La guerre d'Espagne (1936-1939) a profondément marqué une génération d'écrivains internationaux, transformant leur vision du monde et leur engagement politique. Des figures comme André Malraux, George Orwell, Arthur Koestler, Georges Bernanos, Ernest Hemingway ou John Dos Passos ont été directement touchés par ce conflit. Leurs œuvres, souvent écrites après leur expérience sur le terrain, reflètent cette rupture. Par exemple, Malraux a écrit L'Espoir après avoir combattu aux côtés des républicains, tandis qu'Orwell a publié Hommage à la Catalogne après s'être engagé dans les milices du POUM (Parti Ouvrier d'Unification Marxiste), un groupe trotskiste espagnol. Ces auteurs ont vu leur idéalisme confronté à la réalité brutale de la guerre, ce qui a souvent conduit à une désillusion politique et personnelle.
Georges Bernanos, écrivain catholique d'extrême droite, incarne un cas emblématique de cette prise de conscience. Initialement favorable au camp nationaliste (franquiste), il découvre lors de son séjour aux îles Baléares les exactions commises au nom de la foi et de la « croisade » contre les républicains. Son ouvrage Les Grands cimetières sous la lune (1938) dénonce sans ambiguïté le régime franquiste, qu'il qualifie de « régime des suspects » et de la délation. Ce texte, écrit en 1937, marque un tournant dans sa pensée et illustre comment la guerre a ébranlé les certitudes idéologiques, même chez ceux qui en étaient les partisans.
George Orwell, auteur britannique, s'engage dans les milices du POUM (Parti Ouvrier d'Unification Marxiste), un groupe trotskiste espagnol, en 1936. Son expérience sur le terrain donne naissance à Hommage à la Catalogne (1938), considéré comme l'un des récits les plus lucides sur la guerre d'Espagne. Orwell y décrit les contradictions internes du camp républicain, notamment les tensions entre communistes staliniens et anarchistes. Son récit révèle l'intolérance du Parti communiste espagnol, soutenu par Staline, qui cherche à éliminer les opposants comme les trotskistes. Cette désillusion face au stalinisme marque profondément Orwell et influence ses œuvres ultérieures, comme 1984.

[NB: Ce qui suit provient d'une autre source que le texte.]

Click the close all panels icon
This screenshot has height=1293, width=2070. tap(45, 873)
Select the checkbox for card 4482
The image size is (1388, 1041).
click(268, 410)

André Malraux, compagnon de route des communistes, incarne une autre approche de la guerre d'Espagne. Son roman L'Espoir (1937) est inspiré de son engagement aux côtés des républicains, mais il occulte certains aspects du conflit. Jorge Semprun, dans l'émission, souligne que Malraux passe sous silence les journées de mai 1937 à Barcelone, où les communistes staliniens ont réprimé les anarchistes et les trotskistes. Cette omission reflète une volonté de présenter une vision unifiée du camp républicain, malgré les divisions internes. L'Espoir s'achève avant ces événements, ce qui en fait un récit partiel, mais emblématique de l'engagement littéraire de l'époque.
La guerre d'Espagne a également entraîné l'exil de nombreux intellectuels et artistes vaincus, notamment après la victoire franquiste en 1939. Des écrivains comme Arthur Koestler, emprisonné par les nationalistes, ou John Dos Passos, dont le roman *Aventures d'un jeune homme* (1939) est inspiré par la guerre, ont dû quitter l'Espagne. Cet exil a contribué à diffuser la mémoire du conflit à l'échelle mondiale. Fernando Arrabal, dramaturge franco-espagnol, souligne que ces écrivains n'ont pas « retourné leur veste », mais ont plutôt vu dans l'Espagne un révélateur des limites du communisme et des idéologies totalitaires. Leur expérience a marqué durablement la littérature du XXe siècle.